::: AUSZUG :::
Seit 2020 ist mit Michael Hähnel, der Erfahrung bei Beiersdorf und Bahlsen einbringt, erstmals ein Geschäftsführer im Amt, der nicht zur Familie Rauffus gehört. Seine Aufgabe: Strukturen und Prozesse professionalisieren und die angestrebte Expansion des Unternehmens auf allen Ebenen vorantreiben. Doch immer wieder erleidet das Unternehmen Rückschläge: Der kulturelle Bruch von Metzgerei-Produkten zu pflanzlichen Alternativen verläuft nicht ohne Spannungen.

Michael Hähnel, Geschäftsführer der Rügenwalder (Bild: PR)

Doch Hähnel kommt in dem Moment operativ an Bord als es Rügenwalder entlang der Megatrends gelingt, die klimafreundlichen Alternativen in die Mitte der Gesellschaft zu holen: Während der Corona-Zeit ist die Nachfrage nach veganen und vegetarischen Fleisch- und Wurstalternativen um mehr als 70 Prozent gewachsen, berichtet Hähnel in mehreren Podcasts im Jahr 2022.

Dabei spielten besonders die Megatrends Tierwohl, Umwelt- und Klimaschutz sowie bewusste Ernährung eine zunehmende Rolle. Rügenwalder Mühle verkauft mit dem Wandel exakt hierzu passende Produkte.

Gewinneinbruch 2022: Droht nun die Insolvenz?

Ende Februar 2024 gab das Traditionsunternehmen das Geschäftsergebnis für 2022 bekannt (277,6 Mio. Euro Umsatz) und meldete einen Gewinneinbruch von 92 Prozent. Als Grund dafür gab das Unternehmen an, bei der Expansion an die eigenen Grenzen gestoßen zu sein. Das hat schließlich zu einer besonderen Anfälligkeit aufgrund der großen Krisen (Energiekrise, Lieferkettenkrise, Ernährungskrise) geführt. „Wenn man seine Produktionsplanung händisch in Excel macht, stößt man bei schnellem Wachstum irgendwann an seine Grenzen“, erläutert der Geschäftsführer.

Hauptstandort in Bad Zwischenahn.

Die Umstellung auf Sortiment mit pflanzenbasierten Lebensmitteln führt daneben auch zu stärkerer Abhängigkeit von einzelnen Lieferanten von Gewürzen oder anderen Zutaten. Hier hatte das Unternehmen noch nicht die notwendige Flexibilität, um durch unterschiedliche Rezepte reagieren zu können. Innerhalb weniger Jahre verdoppelte sich die Mitarbeiterzahl auf heute mehr als 1.000 Mitarbeitende. Auch hier fehlten Strukturen und Prozesse.
::: GEZEIGTES MATERIAL :::
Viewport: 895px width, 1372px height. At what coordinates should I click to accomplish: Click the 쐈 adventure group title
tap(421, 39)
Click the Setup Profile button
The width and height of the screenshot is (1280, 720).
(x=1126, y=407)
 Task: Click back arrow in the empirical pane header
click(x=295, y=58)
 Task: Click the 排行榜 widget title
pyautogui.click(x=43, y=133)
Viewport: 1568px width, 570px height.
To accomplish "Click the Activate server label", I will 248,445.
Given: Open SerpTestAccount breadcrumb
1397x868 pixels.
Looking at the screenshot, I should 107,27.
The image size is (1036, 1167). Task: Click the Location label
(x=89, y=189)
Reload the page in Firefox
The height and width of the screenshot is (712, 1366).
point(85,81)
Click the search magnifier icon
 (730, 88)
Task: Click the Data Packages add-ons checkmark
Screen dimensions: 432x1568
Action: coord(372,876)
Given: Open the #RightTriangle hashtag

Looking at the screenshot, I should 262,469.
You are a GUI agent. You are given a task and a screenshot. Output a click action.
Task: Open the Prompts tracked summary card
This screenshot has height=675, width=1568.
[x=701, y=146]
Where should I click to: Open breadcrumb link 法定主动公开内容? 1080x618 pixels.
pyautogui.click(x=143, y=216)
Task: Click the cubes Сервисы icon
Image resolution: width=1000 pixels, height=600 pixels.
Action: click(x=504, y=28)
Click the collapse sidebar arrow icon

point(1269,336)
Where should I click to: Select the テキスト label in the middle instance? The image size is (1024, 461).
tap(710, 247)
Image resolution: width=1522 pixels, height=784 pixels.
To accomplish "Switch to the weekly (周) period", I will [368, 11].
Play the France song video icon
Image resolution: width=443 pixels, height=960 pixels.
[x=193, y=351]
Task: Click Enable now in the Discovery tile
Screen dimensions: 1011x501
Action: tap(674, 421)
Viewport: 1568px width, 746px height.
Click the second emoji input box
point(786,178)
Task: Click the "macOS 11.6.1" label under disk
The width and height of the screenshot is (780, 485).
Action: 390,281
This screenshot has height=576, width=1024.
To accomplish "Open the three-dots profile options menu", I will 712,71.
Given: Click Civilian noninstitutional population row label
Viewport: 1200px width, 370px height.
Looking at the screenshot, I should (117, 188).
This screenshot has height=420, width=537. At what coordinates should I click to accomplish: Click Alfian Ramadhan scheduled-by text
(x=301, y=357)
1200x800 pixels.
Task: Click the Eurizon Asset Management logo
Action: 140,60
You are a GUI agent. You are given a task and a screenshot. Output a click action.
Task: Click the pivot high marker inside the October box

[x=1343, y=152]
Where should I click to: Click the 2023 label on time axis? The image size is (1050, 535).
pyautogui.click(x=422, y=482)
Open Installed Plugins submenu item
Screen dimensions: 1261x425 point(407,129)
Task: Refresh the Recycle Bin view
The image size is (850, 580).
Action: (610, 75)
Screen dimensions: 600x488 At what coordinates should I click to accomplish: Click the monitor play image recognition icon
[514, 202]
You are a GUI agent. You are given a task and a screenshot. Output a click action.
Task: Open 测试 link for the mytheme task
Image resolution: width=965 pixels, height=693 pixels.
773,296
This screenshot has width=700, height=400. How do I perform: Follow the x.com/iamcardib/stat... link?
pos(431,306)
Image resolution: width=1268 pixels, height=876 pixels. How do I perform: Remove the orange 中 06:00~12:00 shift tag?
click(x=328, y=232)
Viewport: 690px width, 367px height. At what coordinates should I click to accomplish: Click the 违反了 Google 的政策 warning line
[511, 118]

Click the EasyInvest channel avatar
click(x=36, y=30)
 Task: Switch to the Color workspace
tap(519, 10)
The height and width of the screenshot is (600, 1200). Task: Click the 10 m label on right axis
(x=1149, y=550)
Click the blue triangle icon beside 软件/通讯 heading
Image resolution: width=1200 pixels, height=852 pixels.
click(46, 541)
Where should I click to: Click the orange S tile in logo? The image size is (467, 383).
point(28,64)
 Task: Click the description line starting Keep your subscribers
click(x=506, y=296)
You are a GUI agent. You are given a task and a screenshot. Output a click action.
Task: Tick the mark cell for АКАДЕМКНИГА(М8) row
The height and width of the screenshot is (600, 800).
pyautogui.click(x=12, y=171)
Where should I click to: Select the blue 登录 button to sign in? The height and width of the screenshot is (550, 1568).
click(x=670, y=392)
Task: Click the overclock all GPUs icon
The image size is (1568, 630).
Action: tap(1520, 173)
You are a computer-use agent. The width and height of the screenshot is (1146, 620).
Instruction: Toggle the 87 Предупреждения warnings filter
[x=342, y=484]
:::
▶ [GESTELLTE AUFGABE]
Beantworten Sie bitte diese Fragen zum Auszug über die Rügenwalder Mühle:
(a) Seit welchem Jahr ist Michael Hähnel Geschäftsführer?
(b) Um wie viel Prozent wuchs während der Corona-Zeit die Nachfrage nach veganen und vegetarischen Fleisch- und Wurstalternativen?
(c) Wie hoch war der Umsatz für 2022?

▶ [ALS ANTWORT]
(a) Seit 2020.
(b) Um mehr als 70 Prozent.
(c) 277,6 Mio. Euro.